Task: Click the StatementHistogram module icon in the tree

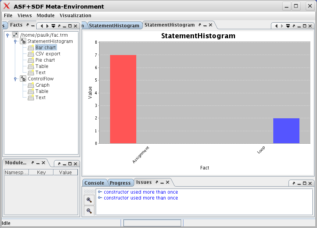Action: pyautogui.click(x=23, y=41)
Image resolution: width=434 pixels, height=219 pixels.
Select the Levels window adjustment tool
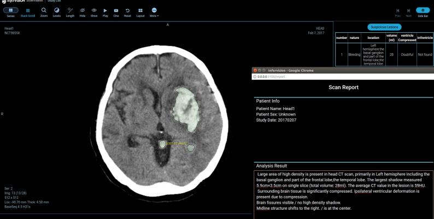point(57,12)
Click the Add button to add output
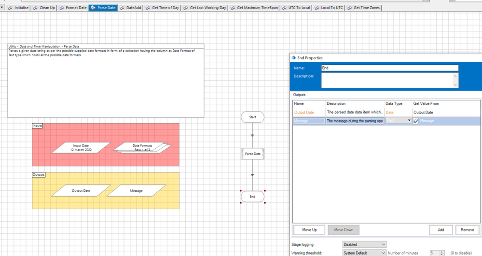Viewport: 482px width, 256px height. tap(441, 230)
--
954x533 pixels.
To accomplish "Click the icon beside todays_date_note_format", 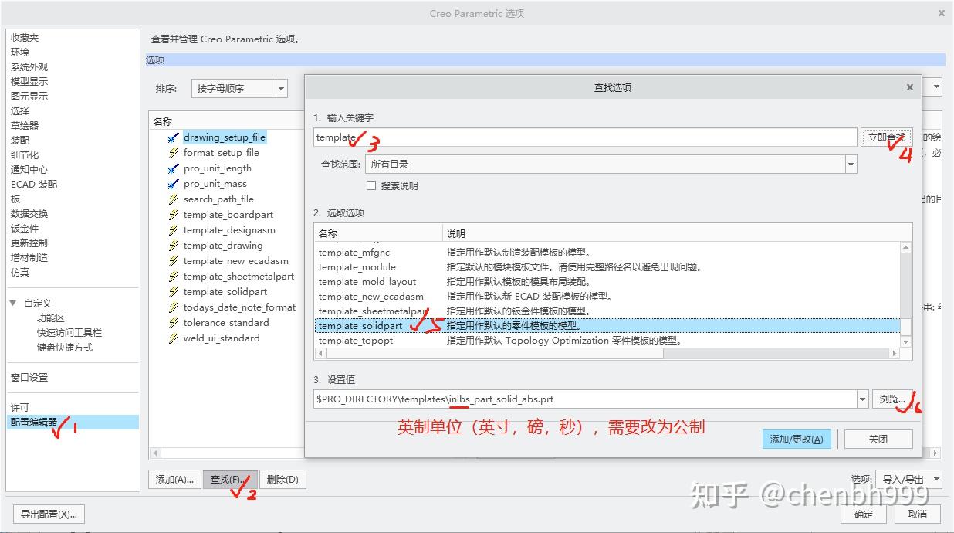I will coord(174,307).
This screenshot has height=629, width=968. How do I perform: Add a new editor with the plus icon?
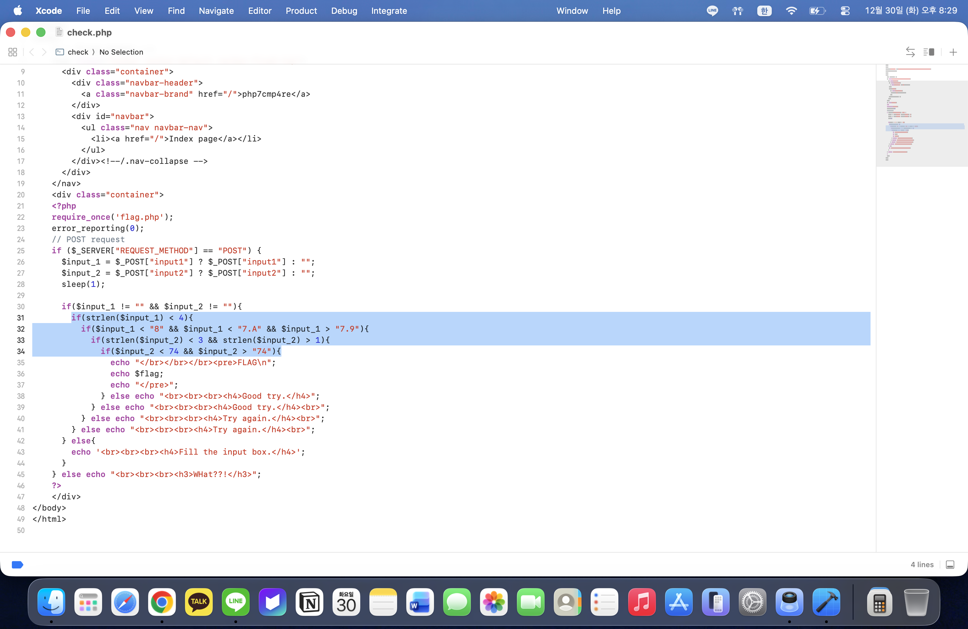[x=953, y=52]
...
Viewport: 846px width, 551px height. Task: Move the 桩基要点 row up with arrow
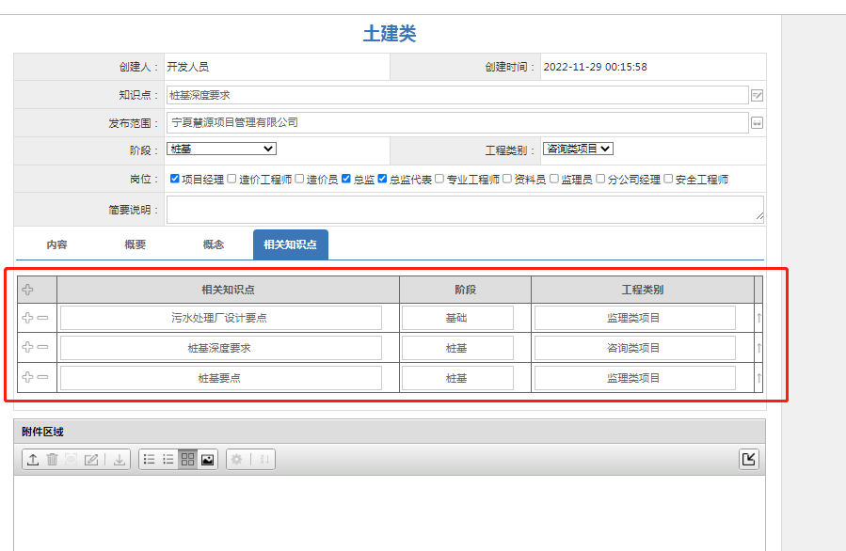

## Problem details
Extract, line by line, the part of the items that opens with the line containing "Image resolution: width=434" and closes with the line containing "Viewport: 482px width, 256px". Omit the pictures from your answer.

## Result of the exercise
Image resolution: width=434 pixels, height=219 pixels.
Select the Levels window adjustment tool
point(57,12)
Click the Add button to add output
Viewport: 482px width, 256px height. tap(441, 230)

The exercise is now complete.